On November 19, 2015, FERC issued an order confirming that certain qualifying facilities (“QFs”) under the Public Utility Regulatory Policies Act of 1978 (“PURPA”) with market-based rate (“MBR”) authority, generator interconnection facilities, or other jurisdictional assets are exempt from section 203(a)(1) of the Federal Power Act (“FPA”), which requires public utilities to receive Commission authorization before acquiring or disposing of certain jurisdictional facilities.

On November 10, 2015, the Federal Energy Regulatory Commission (“FERC”) granted a motion for a technical conference and request to postpone the comment deadline (“Motion”) that was filed in response to the Notice of Proposed Rulemaking for the Collection of Connected Entity Data from Regional Transmission Organization and Independent System Operators (“NOPR”) that the FERC issued on September 17, 2015 (see September 21, 2015 edition of the WER). The FERC directed staff to convene a technical conference on December 8, 2015 and postponed the due date for comments on the NOPR until January 22, 2016.

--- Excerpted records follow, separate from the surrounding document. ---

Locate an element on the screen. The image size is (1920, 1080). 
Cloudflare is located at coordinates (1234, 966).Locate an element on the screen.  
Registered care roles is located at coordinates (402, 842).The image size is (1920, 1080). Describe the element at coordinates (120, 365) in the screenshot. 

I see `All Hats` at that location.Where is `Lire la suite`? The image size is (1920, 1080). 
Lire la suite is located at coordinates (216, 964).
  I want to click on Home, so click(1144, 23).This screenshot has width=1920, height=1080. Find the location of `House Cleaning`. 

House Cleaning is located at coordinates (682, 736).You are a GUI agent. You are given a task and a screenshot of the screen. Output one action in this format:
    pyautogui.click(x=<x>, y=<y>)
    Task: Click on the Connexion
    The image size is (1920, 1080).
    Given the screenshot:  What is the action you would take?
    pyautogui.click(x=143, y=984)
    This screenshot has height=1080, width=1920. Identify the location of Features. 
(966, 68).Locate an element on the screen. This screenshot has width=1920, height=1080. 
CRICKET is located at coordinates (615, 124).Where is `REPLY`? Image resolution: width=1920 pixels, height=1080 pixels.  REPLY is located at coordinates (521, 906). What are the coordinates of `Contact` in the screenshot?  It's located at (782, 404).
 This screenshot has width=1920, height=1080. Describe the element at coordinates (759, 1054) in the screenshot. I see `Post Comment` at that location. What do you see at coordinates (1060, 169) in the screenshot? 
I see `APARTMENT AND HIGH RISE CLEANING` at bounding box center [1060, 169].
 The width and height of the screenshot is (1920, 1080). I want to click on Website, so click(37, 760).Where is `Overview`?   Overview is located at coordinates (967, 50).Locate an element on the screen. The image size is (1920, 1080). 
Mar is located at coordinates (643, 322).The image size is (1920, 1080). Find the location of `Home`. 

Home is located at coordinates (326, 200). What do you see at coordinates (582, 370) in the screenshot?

On November 5, 2015, NERC reported to the NERC Board of Trustees (“NERC Board”) that it had been unable to identify groups of similarly-situated Transmission Owners (“TOs”), Transmission Operators (“TOPs”), Generator Owners (“GOs”), or Generator Operators (GOPs”), that should automatically qualify for a reduced set of compliance obligations through a “sub-set” list of Reliability Standards, as part of Phase II of NERC’s Risk-Based Registration (“RBR”) initiative. The NERC Board accepted the report, and endorsed a recommendation from NERC that such “sub-set” lists be granted by the NERC-led review panel to individual entities on a case-by-case basis, rather than as a class, at least for the time being.

On November 4, 2015, FERC issued an order conditionally accepting the North American Electric Reliability Corporation’s (“NERC”) compliance filings articulating its Reliability Assurance Initiative (“RAI”) concepts and programs, and providing details on NERC’s oversight and evaluation of the RAI program (“November Order”).  FERC’s acceptance is conditioned upon NERC providing additional information in its annual report on RAI and making an additional compliance filing to modify its Rules of Procedure within 120 days of the November Order.

On November 4, 2015, the California Independent System Operator Corporation (“CAISO”) Board of Governors unanimously approved certain design changes to the western Energy Imbalance Market (“EIM”). These changes and enhancements are part of CAISO’s “year 1 phase 2 enhancements” – including items and issues that the CAISO originally determined would benefit from having six months of operational experience under the EIM to inform their resolution, as well as certain items that were deferred from phase 1 to allow for additional stakeholder input.

On November 2, 2015, the Commission conditionally approved revised Regional Delegation Agreements (“RDAs”) between the North American Electric Reliability Corporation (“NERC”) and the eight NERC Regional Entities. The RDAs are the agreements through which NERC delegates to the Regional Entities its legal authority under Section 215 of the Federal Power Act to propose and enforce mandatory Reliability Standards.

On November 5, 2015, the Federal Energy Regulatory Commission (“FERC”) issued two orders, each of which clarified implementation of FERC’s gas-electric coordination rules adopted in FERC Order No. 787. In proceedings related to PJM’s and NYISO’s implementation of Order No. 787, National Fuel Gas Distribution Corporation (“NFG Distribution”) sought clarification regarding its ability to communicate with third parties to seek operational changes in natural gas transportation or consumption so long as it did not reveal non-public information received from PJM or NYISO.  FERC granted NFG Distribution’s requests for clarification in both proceedings.

On November 5, 2015, FERC issued an order accepting four non-conforming and negotiated rate agreements, subject to conditions, between Columbia Gas Transmission, LLC (“Columbia”) and New Jersey Natural Gas Company (“NJNG”), South Jersey Gas Company (“SJ Gas”), and South Jersey Resources Group (“SJ Resources”).  In the order, FERC found that two provisions in the agreements were permissible material deviations from Columbia’s pro forma agreement either because they had been offered to all anchor shippers or because they did not provide certain shippers with a different quality of service or adversely affect other shippers.  However, FERC held two material deviations to be impermissible because they conferred “valuable rights” and were not offered to other anchor shippers.

On October 14, 2015, FERC issued an order (“October 14 Order”) denying rehearing and stay of its December 18, 2014 order (“December 18 Order”) authorizing Columbia Gas Transmission, LLC (“Columbia”) to construct and operate its East Side Expansion Project and abandon facilities that will be replaced as part of the project.  In the October 14 Order, FERC found that it had fully addressed environmental issues raised by the Clean Air Council and the Allegheny Defense Project (“Allegheny”) in its environmental assessment (“EA”) and the December 18 Order.